> _Work order_:
In full and unchanged, output the entries that follow.

> _Provided records_:
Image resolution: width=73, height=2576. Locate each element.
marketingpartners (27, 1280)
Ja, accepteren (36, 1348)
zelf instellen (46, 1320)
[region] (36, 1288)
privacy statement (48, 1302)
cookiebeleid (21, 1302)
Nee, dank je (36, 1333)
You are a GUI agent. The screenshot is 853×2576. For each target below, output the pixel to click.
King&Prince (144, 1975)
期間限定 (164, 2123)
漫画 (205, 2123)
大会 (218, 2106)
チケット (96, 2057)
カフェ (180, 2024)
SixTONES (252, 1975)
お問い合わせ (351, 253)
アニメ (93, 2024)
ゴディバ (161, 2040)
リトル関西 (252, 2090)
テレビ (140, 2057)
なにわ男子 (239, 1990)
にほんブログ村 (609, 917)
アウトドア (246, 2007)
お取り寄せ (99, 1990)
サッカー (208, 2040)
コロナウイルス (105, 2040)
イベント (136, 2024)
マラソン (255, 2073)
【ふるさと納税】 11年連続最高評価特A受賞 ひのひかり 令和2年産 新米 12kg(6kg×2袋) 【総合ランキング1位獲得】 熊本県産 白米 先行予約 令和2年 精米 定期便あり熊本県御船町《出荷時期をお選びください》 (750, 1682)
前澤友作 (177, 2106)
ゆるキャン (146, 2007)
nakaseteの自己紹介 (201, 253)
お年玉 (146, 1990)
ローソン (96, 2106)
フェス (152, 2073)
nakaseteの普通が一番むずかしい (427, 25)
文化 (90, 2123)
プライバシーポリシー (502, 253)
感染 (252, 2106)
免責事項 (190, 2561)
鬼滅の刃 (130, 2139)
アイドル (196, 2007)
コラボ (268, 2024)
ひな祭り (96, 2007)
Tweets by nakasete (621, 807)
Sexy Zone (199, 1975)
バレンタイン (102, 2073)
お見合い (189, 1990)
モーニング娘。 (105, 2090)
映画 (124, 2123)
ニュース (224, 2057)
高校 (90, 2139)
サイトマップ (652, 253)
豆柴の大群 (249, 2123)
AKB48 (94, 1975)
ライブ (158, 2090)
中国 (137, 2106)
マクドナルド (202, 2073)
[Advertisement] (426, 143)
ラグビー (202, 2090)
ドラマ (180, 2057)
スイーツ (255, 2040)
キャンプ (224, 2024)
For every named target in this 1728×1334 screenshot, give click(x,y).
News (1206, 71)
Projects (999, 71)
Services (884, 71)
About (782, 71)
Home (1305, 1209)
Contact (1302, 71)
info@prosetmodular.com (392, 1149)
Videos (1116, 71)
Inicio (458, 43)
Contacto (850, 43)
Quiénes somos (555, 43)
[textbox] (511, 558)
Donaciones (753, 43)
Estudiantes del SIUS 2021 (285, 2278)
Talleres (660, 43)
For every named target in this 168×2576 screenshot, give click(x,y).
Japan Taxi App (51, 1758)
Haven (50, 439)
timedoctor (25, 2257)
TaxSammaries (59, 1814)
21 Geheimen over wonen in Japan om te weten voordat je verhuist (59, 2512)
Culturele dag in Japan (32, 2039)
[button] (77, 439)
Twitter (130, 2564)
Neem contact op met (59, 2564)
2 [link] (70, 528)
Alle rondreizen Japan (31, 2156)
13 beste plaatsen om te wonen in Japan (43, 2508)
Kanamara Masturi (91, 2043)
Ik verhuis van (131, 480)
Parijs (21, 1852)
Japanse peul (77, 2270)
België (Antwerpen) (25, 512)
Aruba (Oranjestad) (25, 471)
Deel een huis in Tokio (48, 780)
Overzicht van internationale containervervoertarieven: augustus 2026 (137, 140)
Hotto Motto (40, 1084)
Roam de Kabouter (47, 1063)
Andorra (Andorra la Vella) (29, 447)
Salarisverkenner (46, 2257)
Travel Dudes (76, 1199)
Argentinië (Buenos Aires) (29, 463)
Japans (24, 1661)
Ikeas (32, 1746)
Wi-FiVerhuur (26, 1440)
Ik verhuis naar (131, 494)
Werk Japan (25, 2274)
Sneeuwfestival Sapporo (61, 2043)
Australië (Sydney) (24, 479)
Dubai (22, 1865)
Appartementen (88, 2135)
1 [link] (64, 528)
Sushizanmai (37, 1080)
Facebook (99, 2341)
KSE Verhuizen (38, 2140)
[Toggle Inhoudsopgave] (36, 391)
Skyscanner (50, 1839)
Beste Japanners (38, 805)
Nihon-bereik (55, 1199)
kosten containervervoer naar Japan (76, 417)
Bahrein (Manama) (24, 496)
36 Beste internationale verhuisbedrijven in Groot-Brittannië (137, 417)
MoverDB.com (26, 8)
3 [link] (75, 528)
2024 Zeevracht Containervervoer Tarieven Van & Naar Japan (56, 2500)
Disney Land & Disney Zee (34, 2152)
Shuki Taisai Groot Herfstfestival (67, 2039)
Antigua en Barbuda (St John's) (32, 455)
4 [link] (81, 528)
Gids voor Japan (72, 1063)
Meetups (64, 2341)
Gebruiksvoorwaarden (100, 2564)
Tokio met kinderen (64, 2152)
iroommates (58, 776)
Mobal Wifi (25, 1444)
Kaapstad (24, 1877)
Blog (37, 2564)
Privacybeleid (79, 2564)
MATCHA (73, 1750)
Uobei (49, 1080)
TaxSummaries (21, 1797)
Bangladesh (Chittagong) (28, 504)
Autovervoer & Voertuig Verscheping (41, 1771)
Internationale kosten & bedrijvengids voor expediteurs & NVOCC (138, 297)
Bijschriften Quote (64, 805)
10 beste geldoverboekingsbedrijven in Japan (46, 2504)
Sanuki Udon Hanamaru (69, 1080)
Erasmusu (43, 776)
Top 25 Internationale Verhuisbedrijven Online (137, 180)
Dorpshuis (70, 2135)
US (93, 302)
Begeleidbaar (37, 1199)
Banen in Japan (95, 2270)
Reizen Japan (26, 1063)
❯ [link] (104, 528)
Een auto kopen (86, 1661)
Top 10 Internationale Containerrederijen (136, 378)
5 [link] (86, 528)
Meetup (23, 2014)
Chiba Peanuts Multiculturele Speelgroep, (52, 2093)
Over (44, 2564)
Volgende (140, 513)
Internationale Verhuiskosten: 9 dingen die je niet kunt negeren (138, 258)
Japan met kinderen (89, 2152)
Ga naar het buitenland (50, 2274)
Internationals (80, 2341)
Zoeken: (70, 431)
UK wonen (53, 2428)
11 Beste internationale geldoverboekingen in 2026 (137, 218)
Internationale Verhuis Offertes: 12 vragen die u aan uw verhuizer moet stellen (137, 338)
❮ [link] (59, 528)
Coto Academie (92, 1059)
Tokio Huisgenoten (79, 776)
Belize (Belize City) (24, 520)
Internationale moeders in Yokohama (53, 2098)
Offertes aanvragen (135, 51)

> _Answer to this exercise_:
Image resolution: width=73, height=2576. Locate each element.
marketingpartners (27, 1280)
Ja, accepteren (36, 1348)
zelf instellen (46, 1320)
[region] (36, 1288)
privacy statement (48, 1302)
cookiebeleid (21, 1302)
Nee, dank je (36, 1333)
You are a GUI agent. The screenshot is 853×2576. For each target below, output the pixel to click.
King&Prince (144, 1975)
期間限定 (164, 2123)
漫画 (205, 2123)
大会 (218, 2106)
チケット (96, 2057)
カフェ (180, 2024)
SixTONES (252, 1975)
お問い合わせ (351, 253)
アニメ (93, 2024)
ゴディバ (161, 2040)
リトル関西 (252, 2090)
テレビ (140, 2057)
なにわ男子 (239, 1990)
にほんブログ村 (609, 917)
アウトドア (246, 2007)
お取り寄せ (99, 1990)
サッカー (208, 2040)
コロナウイルス (105, 2040)
イベント (136, 2024)
マラソン (255, 2073)
【ふるさと納税】 11年連続最高評価特A受賞 ひのひかり 令和2年産 新米 12kg(6kg×2袋) 【総合ランキング1位獲得】 熊本県産 白米 先行予約 令和2年 精米 定期便あり熊本県御船町《出荷時期をお選びください》 (750, 1682)
前澤友作 (177, 2106)
ゆるキャン (146, 2007)
nakaseteの自己紹介 (201, 253)
お年玉 (146, 1990)
ローソン (96, 2106)
フェス (152, 2073)
nakaseteの普通が一番むずかしい (427, 25)
文化 (90, 2123)
プライバシーポリシー (502, 253)
感染 (252, 2106)
免責事項 (190, 2561)
鬼滅の刃 (130, 2139)
アイドル (196, 2007)
コラボ (268, 2024)
ひな祭り (96, 2007)
Tweets by nakasete (621, 807)
Sexy Zone (199, 1975)
バレンタイン (102, 2073)
お見合い (189, 1990)
モーニング娘。 (105, 2090)
映画 (124, 2123)
ニュース (224, 2057)
高校 (90, 2139)
サイトマップ (652, 253)
豆柴の大群 (249, 2123)
AKB48 (94, 1975)
ライブ (158, 2090)
中国 (137, 2106)
マクドナルド (202, 2073)
[Advertisement] (426, 143)
ラグビー (202, 2090)
ドラマ (180, 2057)
スイーツ (255, 2040)
キャンプ (224, 2024)
For every named target in this 1728×1334 screenshot, give click(x,y).
News (1206, 71)
Projects (999, 71)
Services (884, 71)
About (782, 71)
Home (1305, 1209)
Contact (1302, 71)
info@prosetmodular.com (392, 1149)
Videos (1116, 71)
Inicio (458, 43)
Contacto (850, 43)
Quiénes somos (555, 43)
[textbox] (511, 558)
Donaciones (753, 43)
Estudiantes del SIUS 2021 (285, 2278)
Talleres (660, 43)
For every named target in this 168×2576 screenshot, give click(x,y).
Japan Taxi App (51, 1758)
Haven (50, 439)
timedoctor (25, 2257)
TaxSammaries (59, 1814)
21 Geheimen over wonen in Japan om te weten voordat je verhuist (59, 2512)
Culturele dag in Japan (32, 2039)
[button] (77, 439)
Twitter (130, 2564)
Neem contact op met (59, 2564)
2 [link] (70, 528)
Alle rondreizen Japan (31, 2156)
13 beste plaatsen om te wonen in Japan (43, 2508)
Kanamara Masturi (91, 2043)
Ik verhuis van (131, 480)
Parijs (21, 1852)
Japanse peul (77, 2270)
België (Antwerpen) (25, 512)
Aruba (Oranjestad) (25, 471)
Deel een huis in Tokio (48, 780)
Overzicht van internationale containervervoertarieven: augustus 2026 (137, 140)
Hotto Motto (40, 1084)
Roam de Kabouter (47, 1063)
Andorra (Andorra la Vella) (29, 447)
Salarisverkenner (46, 2257)
Travel Dudes (76, 1199)
Argentinië (Buenos Aires) (29, 463)
Japans (24, 1661)
Ikeas (32, 1746)
Wi-FiVerhuur (26, 1440)
Ik verhuis naar (131, 494)
Werk Japan (25, 2274)
Sneeuwfestival Sapporo (61, 2043)
Australië (Sydney) (24, 479)
Dubai (22, 1865)
Appartementen (88, 2135)
1 [link] (64, 528)
Sushizanmai (37, 1080)
Facebook (99, 2341)
KSE Verhuizen (38, 2140)
[Toggle Inhoudsopgave] (36, 391)
Skyscanner (50, 1839)
Beste Japanners (38, 805)
Nihon-bereik (55, 1199)
kosten containervervoer naar Japan (76, 417)
Bahrein (Manama) (24, 496)
36 Beste internationale verhuisbedrijven in Groot-Brittannië (137, 417)
MoverDB.com (26, 8)
3 [link] (75, 528)
2024 Zeevracht Containervervoer Tarieven Van & Naar Japan (56, 2500)
Disney Land & Disney Zee (34, 2152)
Shuki Taisai Groot Herfstfestival (67, 2039)
Antigua en Barbuda (St John's) (32, 455)
4 [link] (81, 528)
Gids voor Japan (72, 1063)
Meetups (64, 2341)
Gebruiksvoorwaarden (100, 2564)
Tokio met kinderen (64, 2152)
iroommates (58, 776)
Mobal Wifi (25, 1444)
Kaapstad (24, 1877)
Blog (37, 2564)
Privacybeleid (79, 2564)
MATCHA (73, 1750)
Uobei (49, 1080)
TaxSummaries (21, 1797)
Bangladesh (Chittagong) (28, 504)
Autovervoer & Voertuig Verscheping (41, 1771)
Internationale kosten & bedrijvengids voor expediteurs & NVOCC (138, 297)
Bijschriften Quote (64, 805)
10 beste geldoverboekingsbedrijven in Japan (46, 2504)
Sanuki Udon Hanamaru (69, 1080)
Erasmusu (43, 776)
Top 25 Internationale Verhuisbedrijven Online (137, 180)
Dorpshuis (70, 2135)
US (93, 302)
Begeleidbaar (37, 1199)
Banen in Japan (95, 2270)
Reizen Japan (26, 1063)
❯ [link] (104, 528)
Een auto kopen (86, 1661)
Top 10 Internationale Containerrederijen (136, 378)
5 [link] (86, 528)
Meetup (23, 2014)
Chiba Peanuts Multiculturele Speelgroep, (52, 2093)
Over (44, 2564)
Volgende (140, 513)
Internationale Verhuiskosten: 9 dingen die je niet kunt negeren (138, 258)
Japan met kinderen (89, 2152)
Ga naar het buitenland (50, 2274)
Internationals (80, 2341)
Zoeken: (70, 431)
UK wonen (53, 2428)
11 Beste internationale geldoverboekingen in 2026 (137, 218)
Internationale Verhuis Offertes: 12 vragen die u aan uw verhuizer moet stellen (137, 338)
❮ [link] (59, 528)
Coto Academie (92, 1059)
Tokio Huisgenoten (79, 776)
Belize (Belize City) (24, 520)
Internationale moeders in Yokohama (53, 2098)
Offertes aanvragen (135, 51)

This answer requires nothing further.